I-55 is maintained by the Tennessee Department of Transportation (TDOT), along with all other Interstate, U.S., and state highways in Tennessee. In 2025, annual average daily traffic (AADT) volumes ranged from 110,615 vehicles per day between U.S. Route 51 (US 51) and I-240 and 36,764 vehicles per day at the Arkansas state line.

I-55 enters Tennessee from Southaven, Mississippi, in the Whitehaven neighborhood of southwestern Memphis, with the northern ramps from the northernmost Mississippi exit extending into Tennessee. Traveling in a direct north-south alignment, this stretch of the freeway carries eight lanes, with the leftmost lanes serving as high-occupancy vehicle (HOV) lanes during rush hour. The first interchange is with State Route 175 (SR 175, Shelby Drive). The Interstate then passes west of the Memphis International Airport, the second-busiest cargo airport in the world, and shifts to the northwest, where the northbound Tennessee Welcome Center is located. A short distance later is a complex interchange with Brooks Road and US 51 (Elvis Presley Boulevard) near Graceland, the home of Elvis Presley. Gradually turning north, the HOV restrictions terminate and the Interstate crosses Nonconnah Creek before reaching a two-level cloverstack interchange with Interstate 240. Here, a pair of ramps carry I-55's traffic through the interchange into an east-west alignment, and I-240 shifts from a north-south alignment heading from Downtown and Midtown Memphis to an east-west direction through the southern neighborhoods of the city.

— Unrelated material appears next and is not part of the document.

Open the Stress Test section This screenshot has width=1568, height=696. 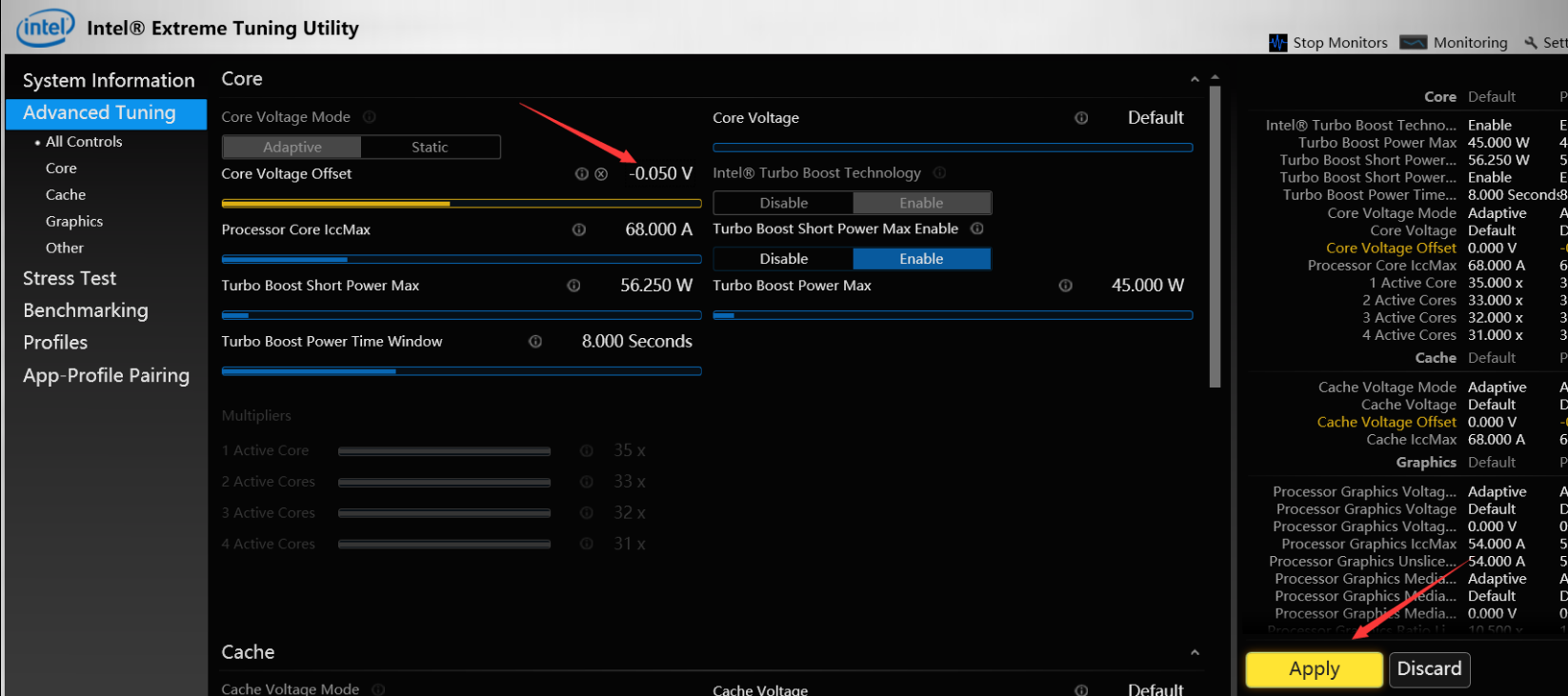(70, 278)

Carrying between four and six lanes for its remaining length in Tennessee, I-55 first crosses a series of railroads serving an industrial area to the north, and has a three-level cloverstack interchange with US 61 (Third Street). Passing to the north of a levee, the freeway then gradually turns to the north, where it crosses another railroad before reaching a single-point urban interchange (SPUI) with Mallory Avenue adjacent to an oil refinery operated by Valero Energy. Passing west of the Riverside neighborhood, the Interstate has an interchange with South Parkway, part of the historic Memphis Parkway System before reaching an interchange with McLemore Avenue near the eastern end of the President's Island peninsula on the Mississippi River and crossing another railroad. Traveling northeastward for a brief distance, the Interstate reaches a complex interchange with US 61/64/70/78/79 (Crump Boulevard) and Riverside Drive, where it begins a concurrency with these U.S. routes. Here, the freeway turns directly westward, with a pair of flyover bridges carrying I-55 traffic through the interchange, and the ramps connect to the surface streets via a large roundabout. The freeway then turns slightly northwest and crosses the Mississippi River on the Memphis & Arkansas Bridge, where it enters Arkansas.

==History==
===Predecessor highways and bridges===
In the 19th century a number of trails connected Memphis with surrounding areas. In 1915, the Tennessee Department of Highways and Public Works, the predecessor agency to TDOT, was established, and tasked with designating a state highway system. That year, they designated the Memphis to Bristol Highway, which ran approximately 540 mi from Memphis to Bristol in the northeastern corner of the state. On October 1, 1923, the highway department established the state's numbered highway system. The Memphis to Bristol Highway was designated as State Route 1 (SR 1); the road between Memphis and Vicksburg, Mississippi, was designated as part of SR 14; the main road connecting Memphis with Jackson, Mississippi, and New Orleans, Louisiana, was designated as SR 3; and the road running southeast of Memphis to Birmingham, Alabama, was established as SR 4. When the United States Numbered Highway System was established on November 11, 1926, these routes were designated as U.S. Routes 70, 61, 51, and 78, respectively.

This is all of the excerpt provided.